Its editorial staff is headed up by Peter Daou, a veteran of Hillary Clinton’s 2008 campaign and also of a right-wing Lebanese death squad (I’m not making this up), and Melissa McEwan, a self-identified misandrist with such poor reasoning skills that she once wrote a column based on the difference between a lie and a false statement. She apparently does not own a thesaurus.
This is not to mention the universe of people with financial ties to the Clintons who are frequently trotted out on television to defend Hillary Clinton.
The Clintons and those supporting her have built a sprawling network that ranges from think tanks to legal groups to media outlets, all focused, laser-like, on defending Hillary and propagating her worldview. If you squint, it all begins to look like those Koch meetings that we on the left are so fond of sneering at.
Of course, there are many differences between the Kochs and the Clintons. For one, the Kochs have spent their fortune in aid of a singular ideological goal – shrinking the government, when not shutting it down altogether. The Clintons, on the other hand, are skilled politicians exactly because their worldview is so muddy. If one were pressed, one could say that the Clintons believe in both governmental controls on the economy and free markets, diplomacy and military might. It’s the ideological equivalent of a Rorschach test – any interpretation of it is correct.
For another, the Brocktopus is far less effective, comprehensive and methodical than anything devised by the Kochs. This may be a function of the Clintons’ aggressive centrism – no one wants to fund think tanks devoted to the status quo or to enroll in a college center that teaches a diffuse and shifting ideology. More than that, the Clintons have never seemed all that preoccupied with victory for their vision, whatever that might be. In the 1990s, Bill was more than willing to throw his supporters under the bus. We remember the Sista Souljah moment, but it went beyond the humiliation of Jesse Jackson at that Rainbow Coalition dinner in 1992. He ignored labor’s objections when he signed NAFTA and negotiated America’s role in the World Trade Organization; he spat in the face of poverty advocates by campaigning on a promise to end welfare as we knew it; he turned his back on the gay community by signing Don’t Ask Don’t Tell and the Defense of Marriage Act.
Hillary, this time around, is proudly touting endorsements from Republicans like John Negroponte, the director of national intelligence under George W. Bush, strongly undermining any claim she might make to solicitude for civil liberties.

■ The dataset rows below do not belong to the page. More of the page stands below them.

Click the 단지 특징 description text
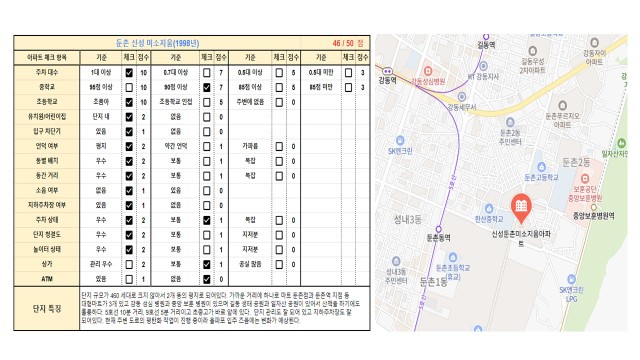This screenshot has width=640, height=360. 221,308
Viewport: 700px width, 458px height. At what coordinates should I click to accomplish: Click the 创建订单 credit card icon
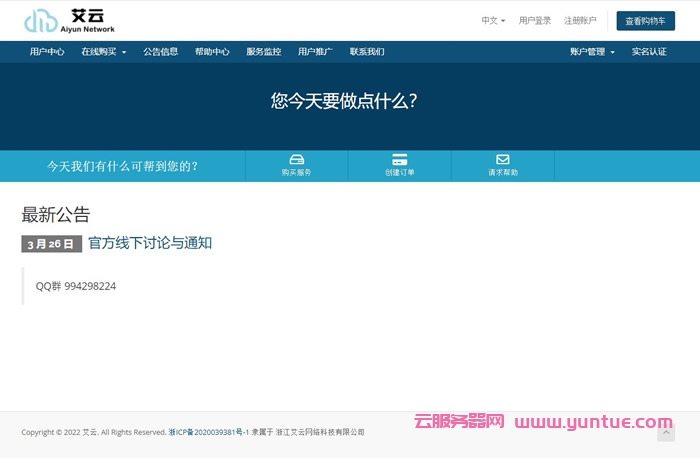pos(400,160)
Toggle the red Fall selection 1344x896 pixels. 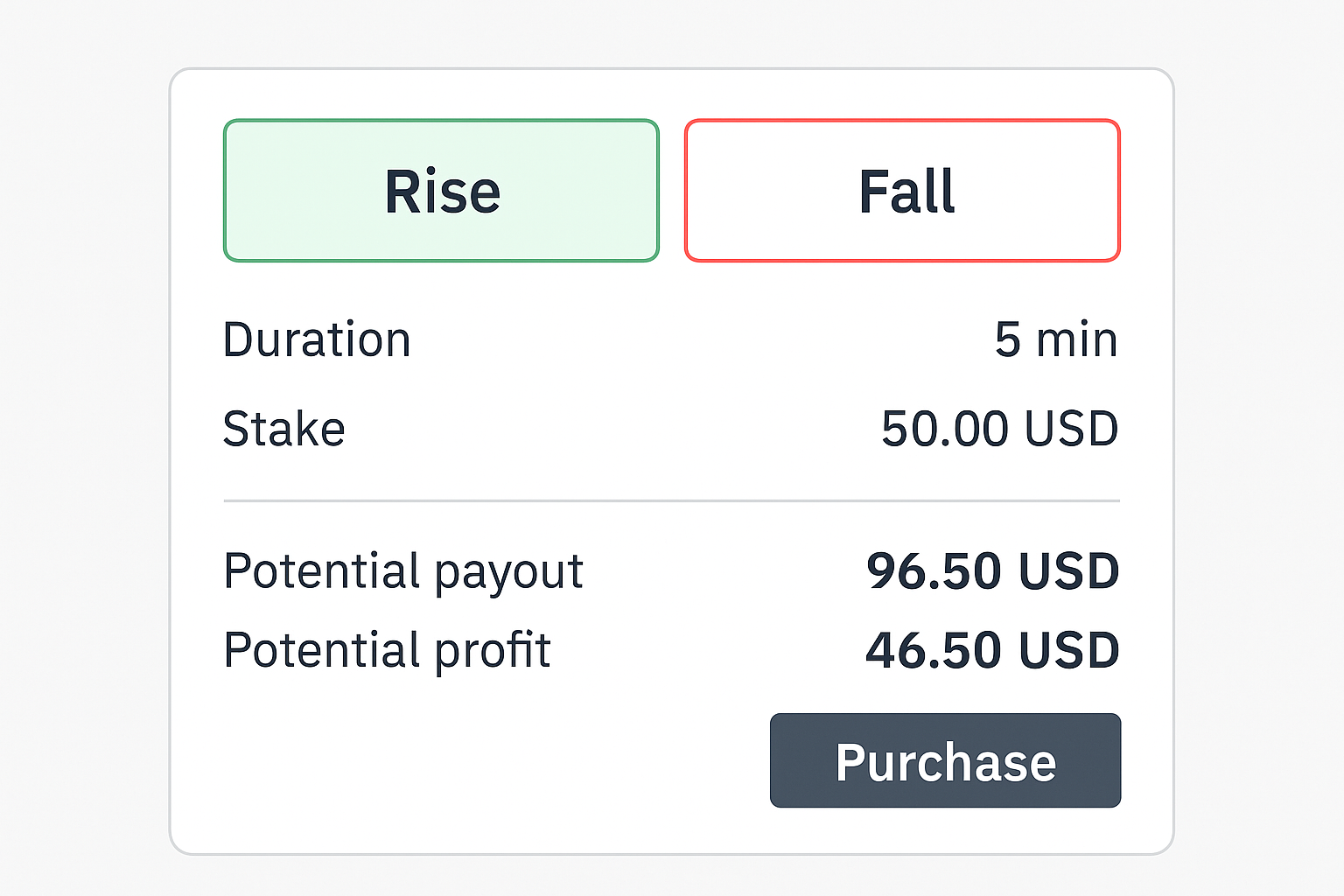click(902, 190)
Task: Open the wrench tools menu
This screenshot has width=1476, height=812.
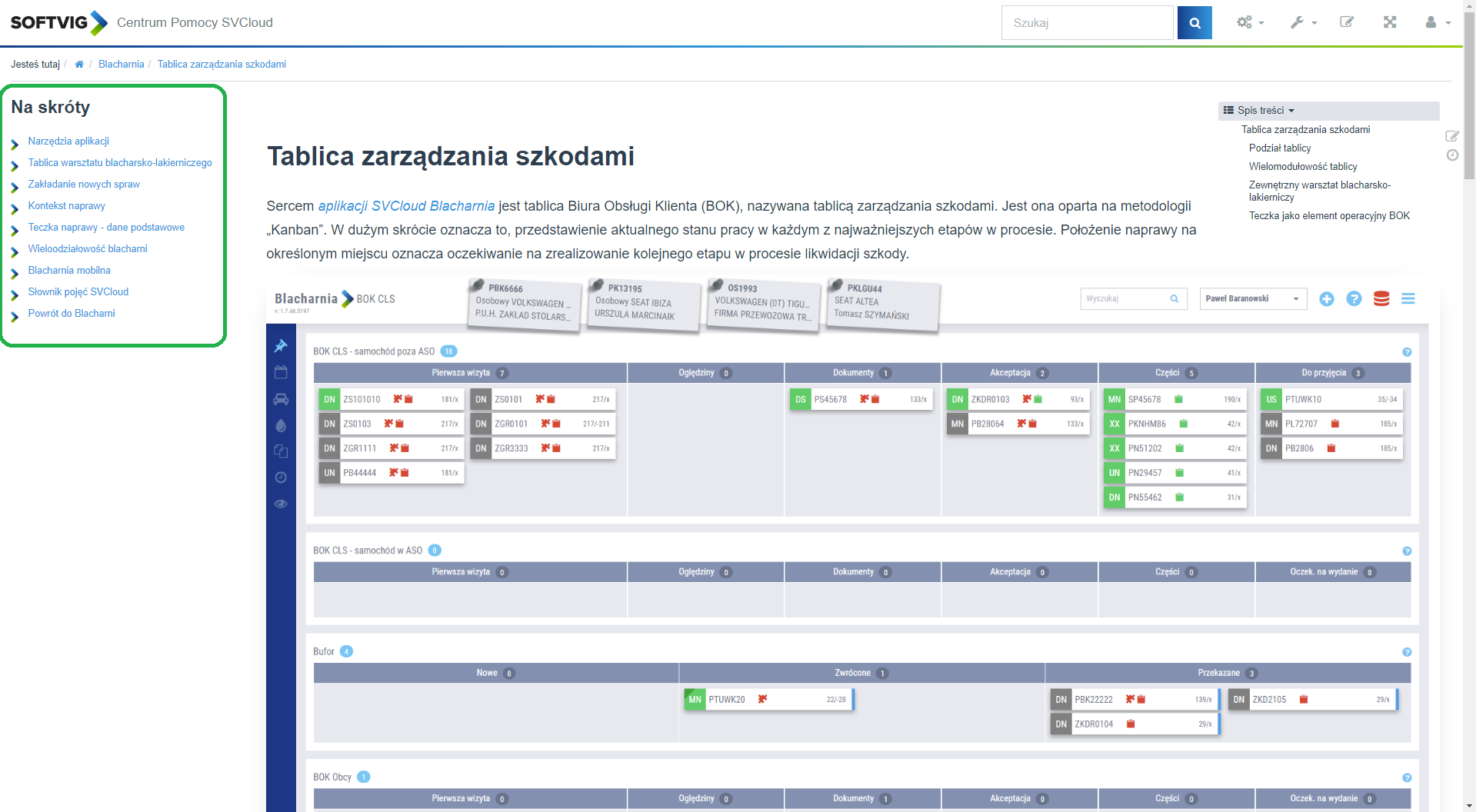Action: click(x=1303, y=23)
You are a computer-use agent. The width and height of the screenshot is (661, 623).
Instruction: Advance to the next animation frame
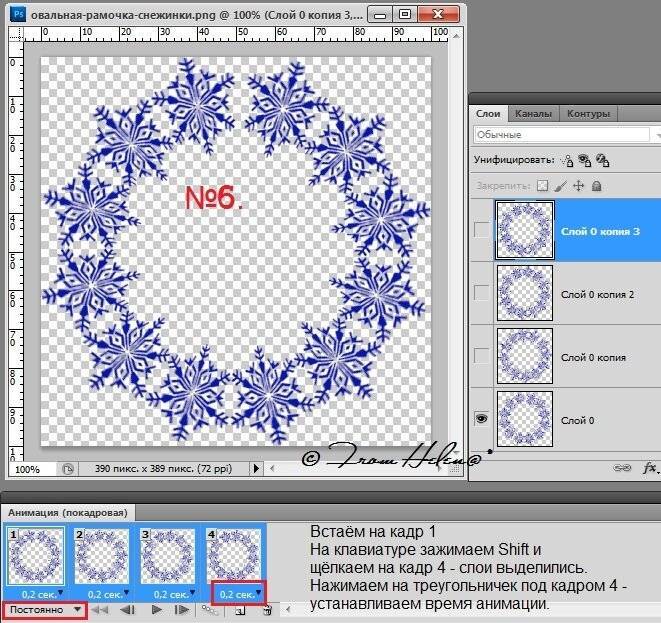182,609
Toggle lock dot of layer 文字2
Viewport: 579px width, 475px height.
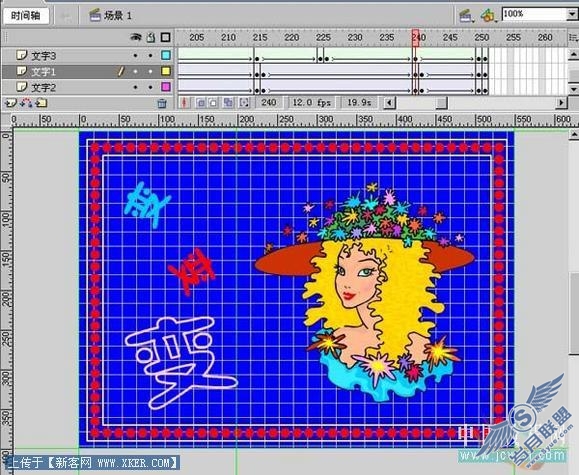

This is all to say that ideological purity has no place in the equation for the Clintons or in the network supporting them. Unlike the Kochtopus, the Brocktopus has no prey.
But it’s worth thinking about the consequences of a network, responsive only to the Clintons but claiming to represent the left, that is under control of so few people with such great power to inform discourse about liberal politics. Throughout the Democratic primary, we leftists had a serious debate about what constitutes progressive thought. But a group of very powerful people had a ready answer – it was whatever the Clintons said was progressive. And they are the people who write the reports, get invited on to CNN, decide which ethics complaints to file against which congressmen and publish the articles and op-eds that claim to represent progressive thought.
This is a problem for which I have no solution, but it’s one that we all should keep in mind as we move closer to an administration controlled by these people.